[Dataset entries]
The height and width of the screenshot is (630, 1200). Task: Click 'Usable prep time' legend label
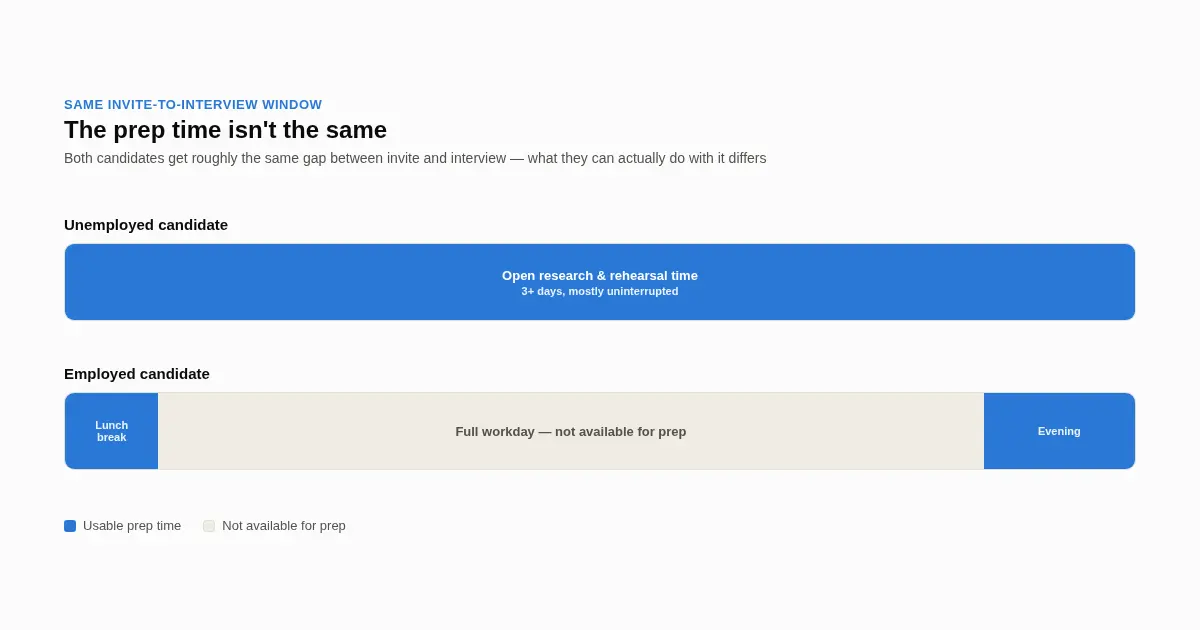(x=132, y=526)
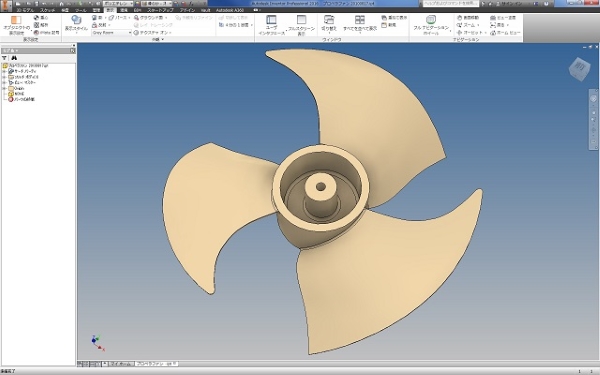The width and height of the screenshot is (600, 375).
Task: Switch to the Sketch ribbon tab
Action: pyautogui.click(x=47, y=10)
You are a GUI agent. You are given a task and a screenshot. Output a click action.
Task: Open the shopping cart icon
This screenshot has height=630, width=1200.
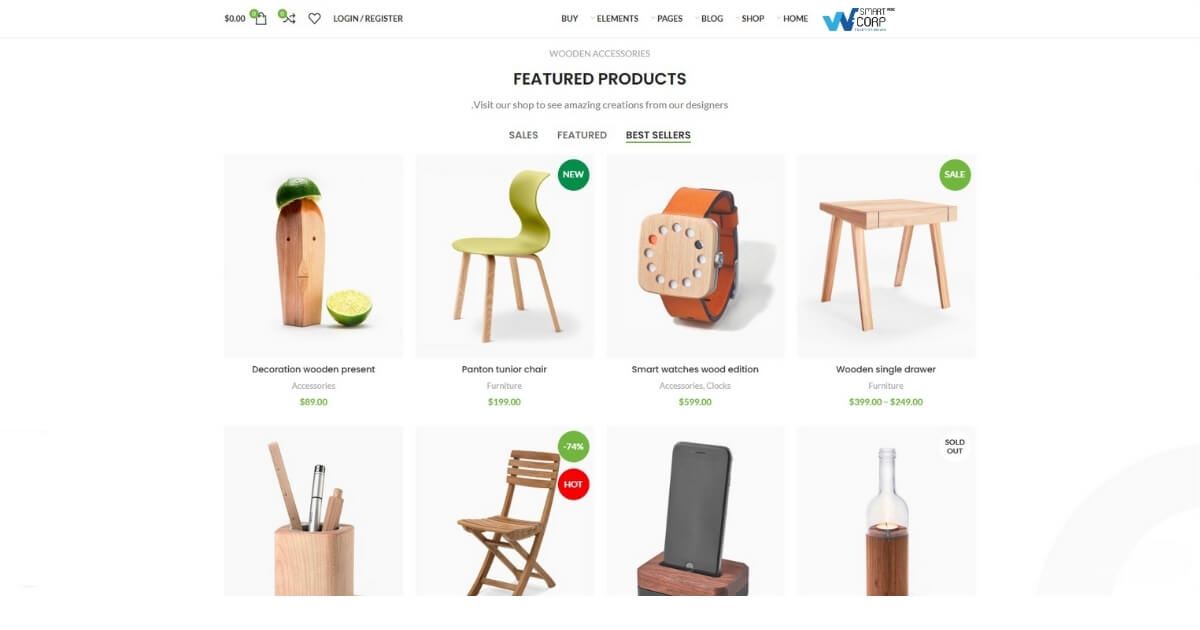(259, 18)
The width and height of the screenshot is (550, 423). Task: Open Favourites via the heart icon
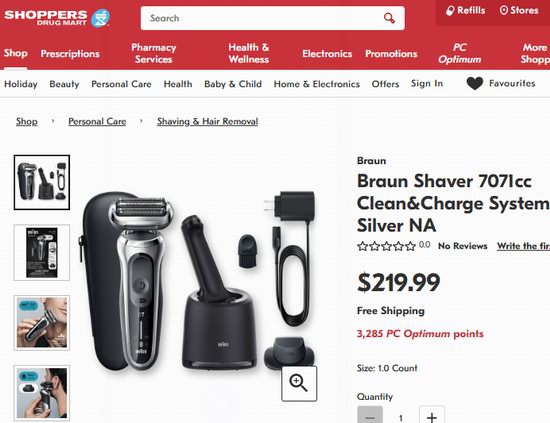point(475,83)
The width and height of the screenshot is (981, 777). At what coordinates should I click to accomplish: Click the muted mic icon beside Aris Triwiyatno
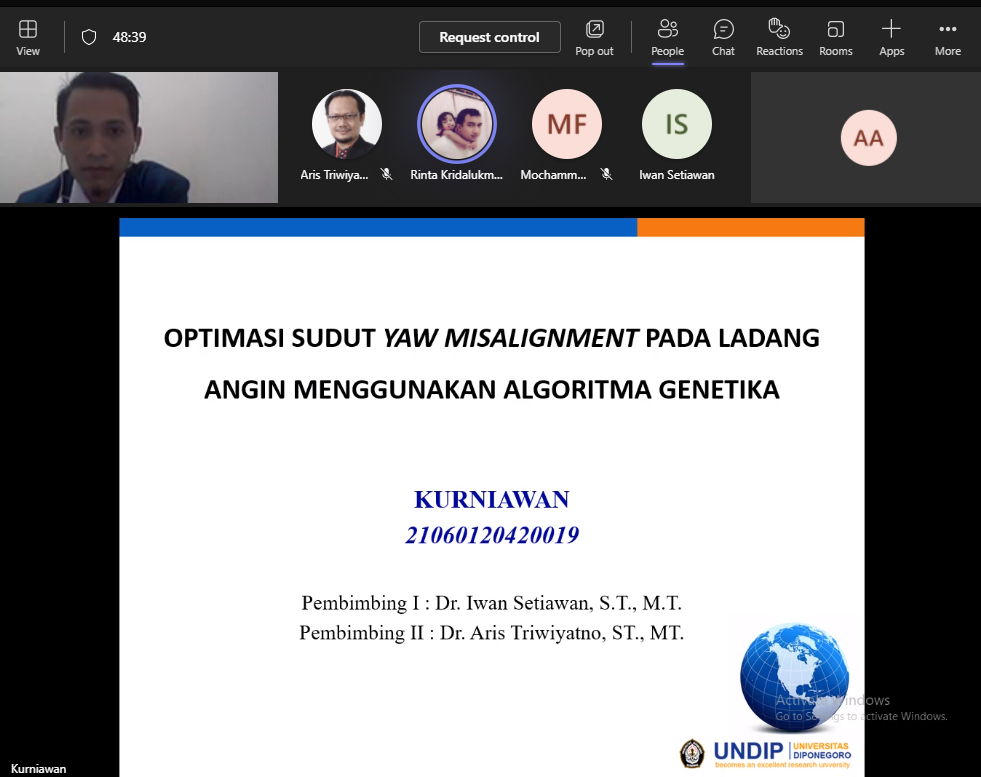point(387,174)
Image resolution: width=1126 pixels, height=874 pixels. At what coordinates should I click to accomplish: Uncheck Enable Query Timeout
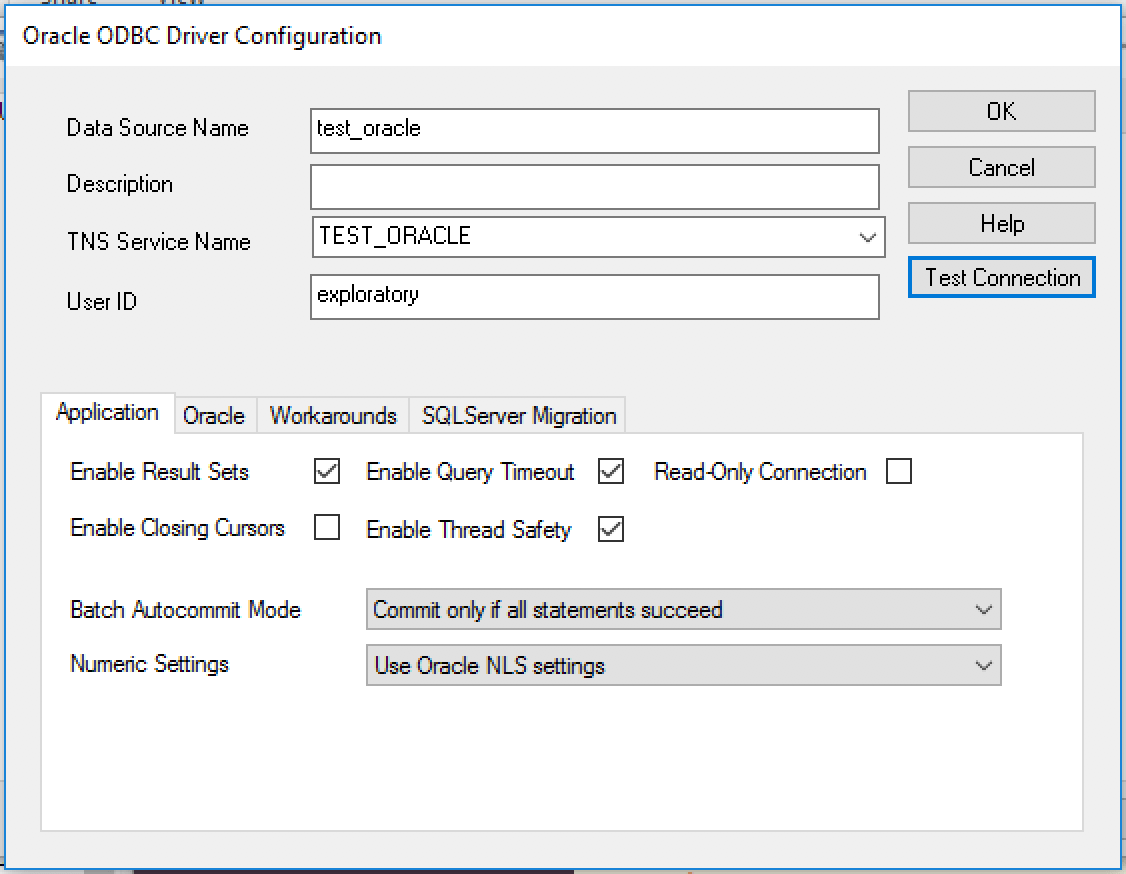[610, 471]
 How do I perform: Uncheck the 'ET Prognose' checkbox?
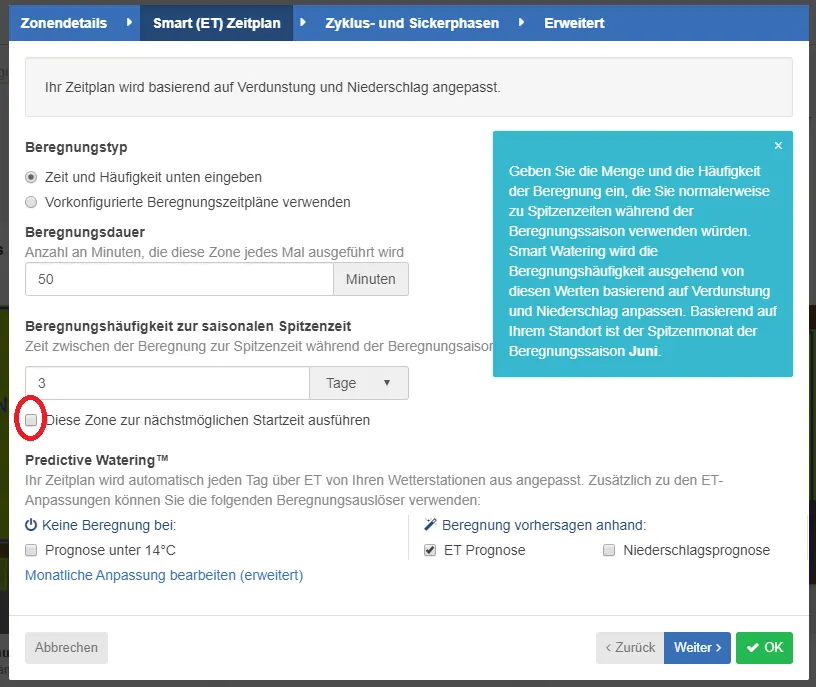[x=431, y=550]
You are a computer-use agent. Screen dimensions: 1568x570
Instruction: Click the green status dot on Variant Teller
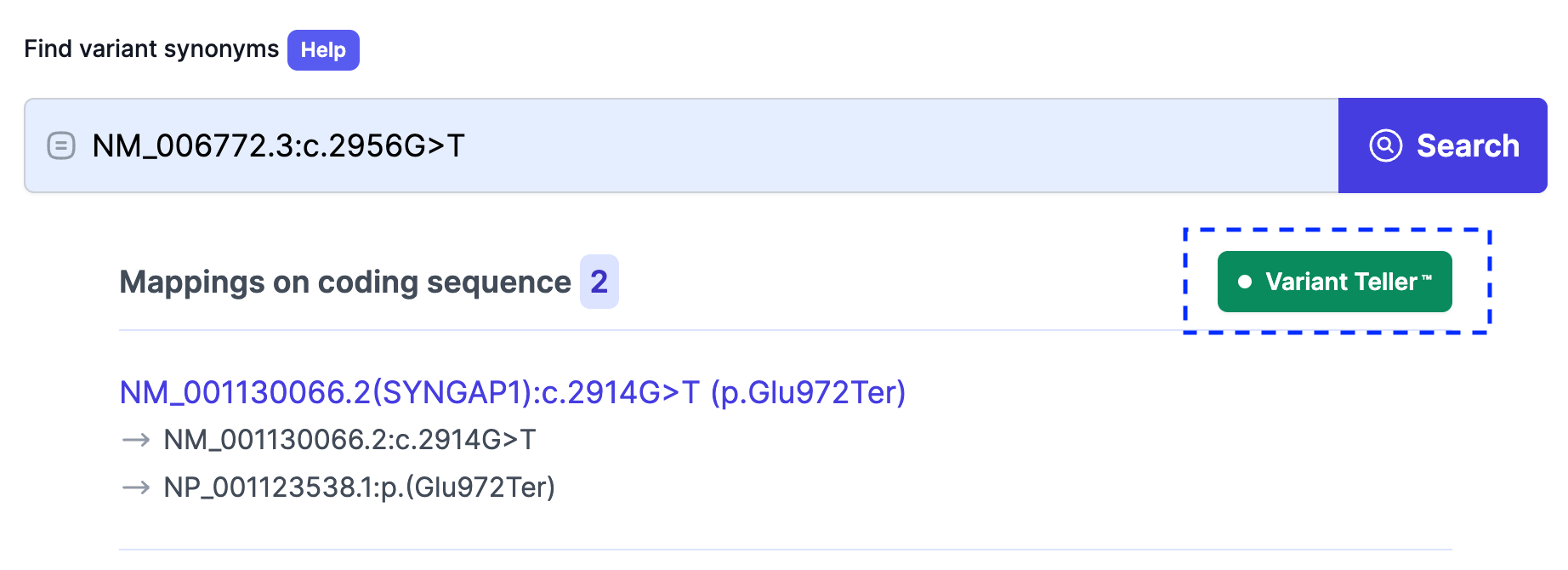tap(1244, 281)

- TASK GOAL:
Retype each record exactly as it stands, but do not include the pictures.

- EXERCISE OUTPUT:
The height and width of the screenshot is (630, 1200). Task: Click 'Usable prep time' legend label
(x=132, y=526)
The width and height of the screenshot is (600, 375).
Task: Switch to the Sketch ribbon tab
Action: pyautogui.click(x=47, y=10)
You are a GUI agent. You are given a task and a screenshot. Output a click action.
Task: Open the shopping cart icon
This screenshot has height=630, width=1200.
(259, 18)
The width and height of the screenshot is (550, 423). Task: Open Favourites via the heart icon
point(475,83)
The width and height of the screenshot is (981, 777). At what coordinates should I click to accomplish: Click the muted mic icon beside Aris Triwiyatno
point(387,174)
Image resolution: width=1126 pixels, height=874 pixels. At what coordinates should I click to accomplish: Uncheck Enable Query Timeout
[610, 471]
 How do I perform: Uncheck the 'ET Prognose' checkbox?
[x=431, y=550]
You are a computer-use agent. Screen dimensions: 1568x570
Instruction: Click the green status dot on Variant Teller
tap(1244, 281)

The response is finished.